Intel is even cheaper when we adjust its book value. The concept of replacement cost comes in handy here. We can safely assume that any company wishing to compete with Intel would need to spend a gargantuan amount of money to match Intel. As a result, we will capitalize both the R&D expense and MG&A expense back onto the balance sheet. For R&D, we depreciate it straight-line over 5 years.
|Year||R&D Expense ($millions)||%||$millions|
*from Intel 10-K
- Value of research asset = $27,166
Another adjustment we need to make is for Marketing (MGA). According to Interbrand, Intel ranked #12 last year among the top 100 brands in the world; so we know this is an important off-balance sheet asset that a competitor would need to match against Intel. For MGA, we get a value of $11.6B. If we adjust the current book value of Intel for these assets, we get the following:
INTC adjusted BV
|June 2013 ($millions)|
|Book Value adjusted||92,620|
In other words, Intel currently trades very close to its book value. Why are these numbers important? Because while competitors of Intel like Qualcomm spend around 20% (average) of their sales on R&D (~5% greater than Intel), its absolute spend is about 4x less than Intel's spend. And if I remember correctly, it's that kind of advantage combined with economies of scale that allowed Intel to pummel AMD into irrelevance. As I've said before, you need just two ingredients to get economies of scale: sales growth, and operating leverage. Intel's in-house manufacturing prowess provides the operating leverage. Now all they need is some sales growth in mobile and tablet to ignite the fire of economies of scale. Given Intel's history, I'm betting that they will in due time.
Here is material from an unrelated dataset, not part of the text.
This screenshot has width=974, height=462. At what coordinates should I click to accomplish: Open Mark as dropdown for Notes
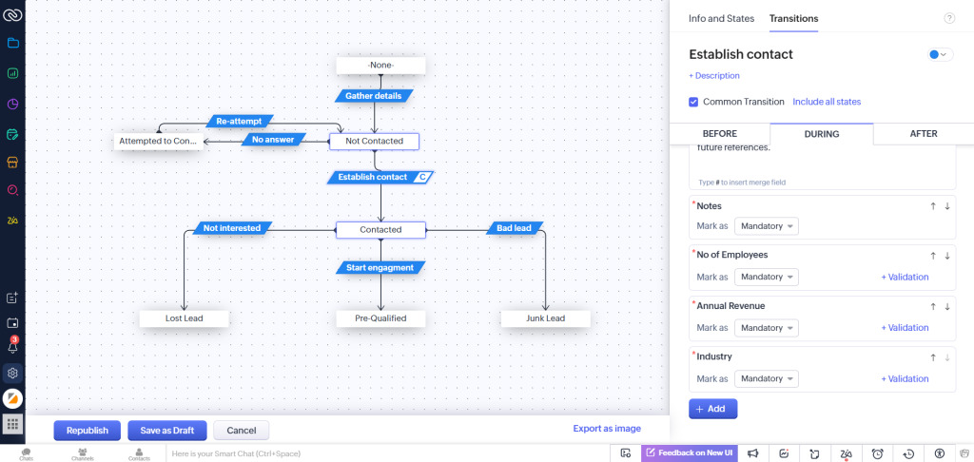tap(766, 226)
In conclusion, we can peg Intel as a classic value play where quality and valuation are there, but growth isn't. In this instance, an investor can either require an increased margin of safety or look for a catalyst. How much margin of safety depends on the investor's assumptions. For example, if we're looking for a required return of 15%, and we believe Intel can close the value gap in four years, taking into account expected growth of 5% and an expected yield of 3.5%, our margin of safety would be 26%. If we shorten the timeline and say that Intel can do it in three years, the margin of safety shrinks to 19.5%. Ultimately, the required margin of safety depends on the investor's psychological state of mind. As for the catalyst, they are coming in the form of an accelerated development for Intel's Atom chips for mobile and tablet which should either make Intel super-competitive or a market leader like in the past. Do I think Intel is a multi-bagger? No. We still haven't taken into account some of the cyclical headwinds facing the American economy. As resilient as Intel's stock has been, I'm not sure how much the market has baked in a global slowdown from an emerging markets crisis, possible Fed tapering, debt-limit shenanigans, and another war in Syria. But from this point in time, the analysis points to an undervalued stock and a great company that can make for some decent returns in the next three to five years.
Disclosure: I am long INTC. I wrote this article myself, and it expresses my own opinions. I am not receiving compensation for it. I have no business relationship with any company whose stock is mentioned in this article.
Additional disclosure: Not intended as investment advice. Please do your own research.